READING this book one does not know whether to laugh or cry. It is written by a young man whose parents left India for the United States in the 70’s, in the author’s words “when the West seemed paved with possibility and India seemed paved with potholes”. His parents had left India to make a better living in God’s Own Country, the United States, that had acquired the reputation of being an economic paradise where talent could easily make its mark and get amply rewarded.
No one can blame the senior Giridhardas’ considering that India in the seventies was struggling to keep alive, and there seemed no future for aspiring young men. So they left and judging by their son’s description, they led a happy life. They still loved India, but, according to their son, Anand, who writes about his return to his motherland, when they spoke often of ‘Indian values’ they were “distraction meant to suffuse” his feelings, rather than “commandment to live in this way or that”.
Anand grew up loving American values and was proud to be an American. One wishes he stayed on in the US and left India to its fate, judging from his comments about the India he returned to. He found India “confounding” at first, “more corrupt, more bureaucratic and more interfering”. Nothing seemed to be going right. The English the Indians spoke was amusing, the traditional family system was not as flawless as Indians liked to imaging, the country protected mediocrity, divorces were increasing and a judge is quoted as saying about the latest development “as another facet of the Indian awakening, a bitter side-effect of the liberation of spirit that was coming.
As Anand himself noticed, “divorce was rising because women were earning more money, because laws were changing, because taboos were eroding”. The young approached love in the way they approached success and consumption and the future itself, with an underlying assumption of abundance. Indians were converting by the day to the religion of personal success and there was diminishing patience for those who would divert their attention. As Anand puts it: “By the time I moved to India, the country had become a circus of money, concentrated at the upper levels but not exclusively”. A culture of “middleness was becoming a dominant national culture. As he saw the situation, “consumption-condemned as futile by the religious texts, strenuously resisted by my grandparents who denied its pleasures to my parents, who taught my sister and me to resist it in turn had become a new religion for millions”. The swelling middle class loved to shop. When they walked into the new malls and supermarkets, members of the consuming class were likely to pull out a credit card. That, too, spoke of a new ethos.
Anand is frequently shocked at the new India he had returned to. He went to Hyderabad and landed at its shining new airport where he was told that at the airport shops there were on sale “sixty three kinds of whiskey”.
What was coming to India now was a sense of awakening, much as it had in 1947. But this time it felt less theoretical – an independence of the soul, not just of the nation”. Was he wise, then, to come to India and give up the United States? Says Anand towards the end: “I never imagined that I would leave America to return to what had become another India.

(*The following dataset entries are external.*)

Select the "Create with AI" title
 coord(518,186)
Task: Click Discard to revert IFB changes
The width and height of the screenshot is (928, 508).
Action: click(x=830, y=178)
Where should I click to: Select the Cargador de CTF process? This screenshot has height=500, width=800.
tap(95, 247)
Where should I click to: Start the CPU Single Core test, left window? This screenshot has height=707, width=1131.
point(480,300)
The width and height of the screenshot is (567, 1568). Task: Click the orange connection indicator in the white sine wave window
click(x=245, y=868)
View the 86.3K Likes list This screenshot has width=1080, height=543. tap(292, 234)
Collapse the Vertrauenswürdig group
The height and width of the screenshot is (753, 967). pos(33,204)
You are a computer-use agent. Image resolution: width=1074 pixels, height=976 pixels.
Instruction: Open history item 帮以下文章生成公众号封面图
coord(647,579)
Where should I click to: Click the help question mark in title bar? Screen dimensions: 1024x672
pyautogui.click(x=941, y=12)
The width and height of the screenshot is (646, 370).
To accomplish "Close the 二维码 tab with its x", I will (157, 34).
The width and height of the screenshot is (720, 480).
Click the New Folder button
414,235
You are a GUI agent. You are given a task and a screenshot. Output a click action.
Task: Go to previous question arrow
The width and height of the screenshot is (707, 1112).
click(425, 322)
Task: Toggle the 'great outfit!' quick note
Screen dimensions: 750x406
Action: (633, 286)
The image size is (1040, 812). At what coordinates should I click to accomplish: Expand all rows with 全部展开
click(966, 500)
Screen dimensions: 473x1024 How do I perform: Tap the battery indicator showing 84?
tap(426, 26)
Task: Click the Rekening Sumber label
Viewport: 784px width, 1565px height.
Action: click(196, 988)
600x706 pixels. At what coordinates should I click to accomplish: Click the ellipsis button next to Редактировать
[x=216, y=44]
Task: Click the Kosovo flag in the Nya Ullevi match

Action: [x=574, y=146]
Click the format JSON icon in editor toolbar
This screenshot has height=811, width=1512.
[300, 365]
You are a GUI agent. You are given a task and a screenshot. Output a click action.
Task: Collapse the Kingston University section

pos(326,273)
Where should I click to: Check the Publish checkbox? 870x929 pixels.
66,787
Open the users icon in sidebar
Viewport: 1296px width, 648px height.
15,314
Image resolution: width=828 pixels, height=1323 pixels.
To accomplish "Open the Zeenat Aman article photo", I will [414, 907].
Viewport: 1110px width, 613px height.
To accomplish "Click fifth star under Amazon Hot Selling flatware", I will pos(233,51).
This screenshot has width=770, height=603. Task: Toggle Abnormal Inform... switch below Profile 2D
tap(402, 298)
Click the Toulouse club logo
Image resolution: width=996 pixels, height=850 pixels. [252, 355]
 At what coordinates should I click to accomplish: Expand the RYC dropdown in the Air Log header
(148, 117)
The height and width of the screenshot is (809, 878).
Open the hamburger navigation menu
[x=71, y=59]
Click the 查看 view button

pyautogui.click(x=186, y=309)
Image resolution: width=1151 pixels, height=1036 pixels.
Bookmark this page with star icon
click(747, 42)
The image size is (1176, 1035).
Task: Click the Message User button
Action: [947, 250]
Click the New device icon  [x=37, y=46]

But history bends and swerves and sometimes swivels fully around. And so I sensed, when returning to India that I was not undoing my parents’ journey but in some way fulfilling it. Like them I was chasing the frontier of the future. Which just happened, in my case, to be the frontier of my own past”.
In the last three decades and more India has changed at a rate undreamt of in the past and it is still changing. Where and when it will stop changing, if at all it does, is anybody’s guess. What Giridharadas has written is an eye-opener. An old India is dying. The new India is summoning its children to seize hold of their destinies which is what they are seeming to do. And all power to them!